▶ _Task requirements_
Would you print the lines below exactly, beginning at the line that has "Where should I" and stopping after the line that has "Screen dimensions: 836x840"? Only those lines, and no pictures.

** Opening Supplied data block **

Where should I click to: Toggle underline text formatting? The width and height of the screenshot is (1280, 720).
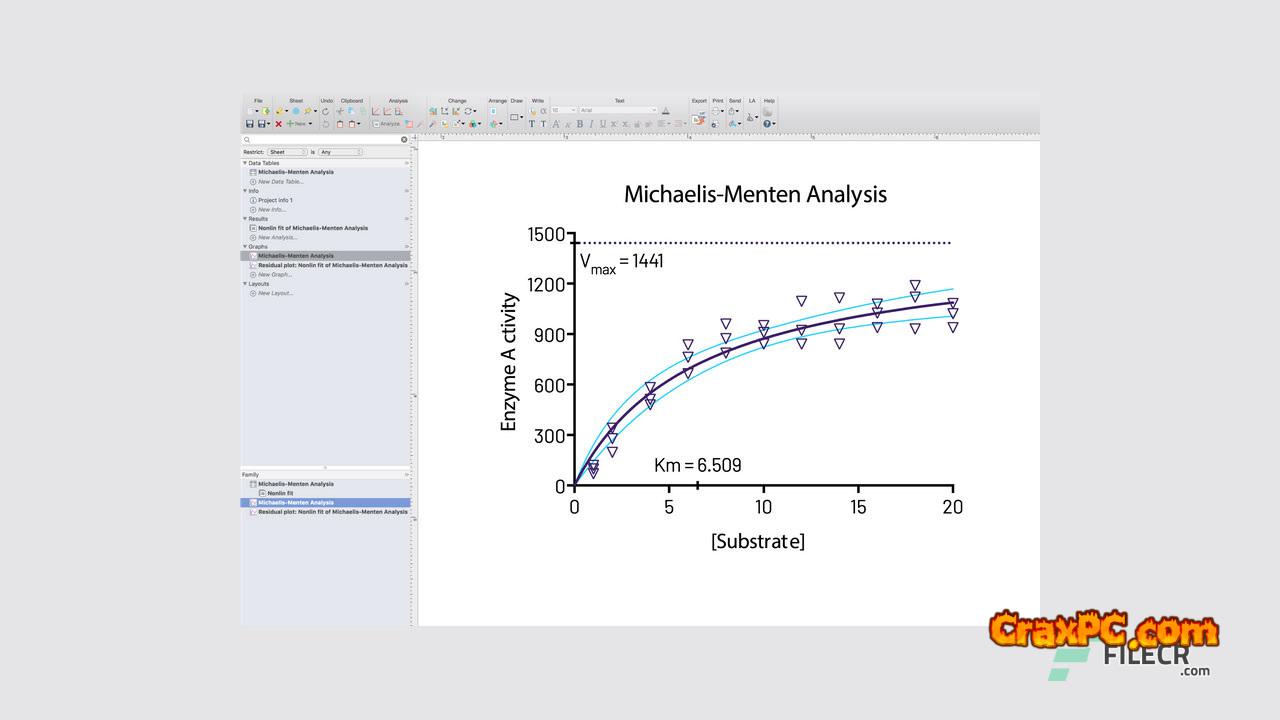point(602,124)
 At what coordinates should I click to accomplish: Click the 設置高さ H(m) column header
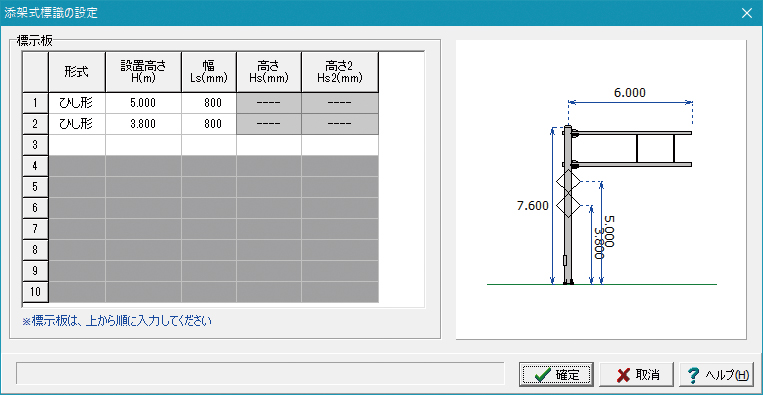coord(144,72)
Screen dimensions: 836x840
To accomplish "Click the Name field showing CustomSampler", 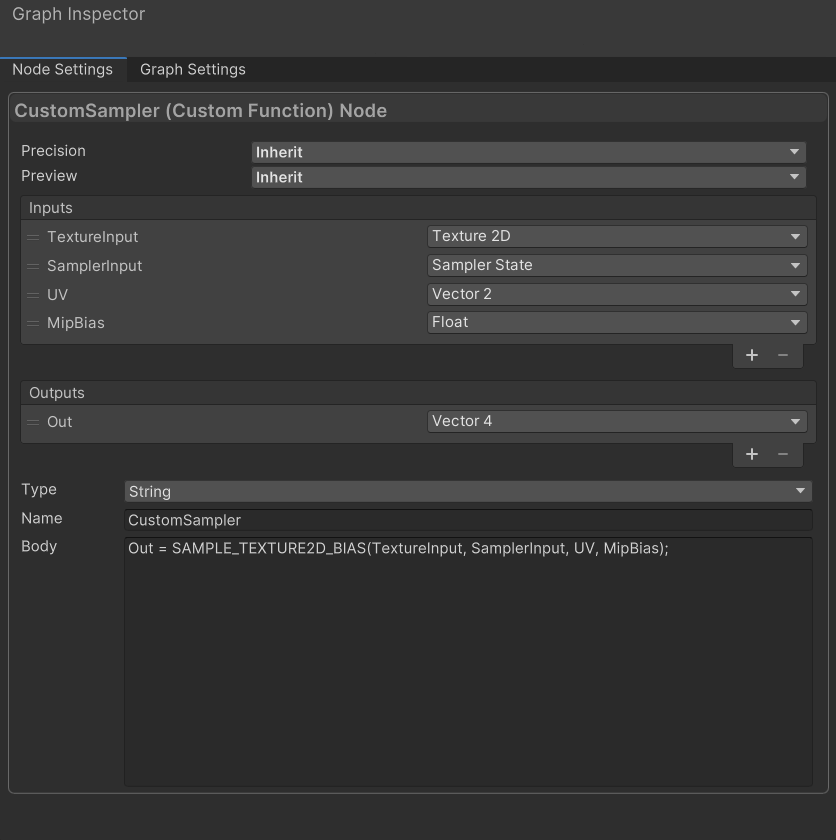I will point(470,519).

** Closing Supplied data block **
** Opening Supplied data block **

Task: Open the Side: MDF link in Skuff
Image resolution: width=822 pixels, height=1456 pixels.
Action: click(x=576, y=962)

** Closing Supplied data block **

▶ _Solved problem_
Where should I click to: Toggle underline text formatting? The width and height of the screenshot is (1280, 720).
point(602,124)
 At what coordinates should I click to accomplish: Click the 設置高さ H(m) column header
coord(144,72)
Screen dimensions: 836x840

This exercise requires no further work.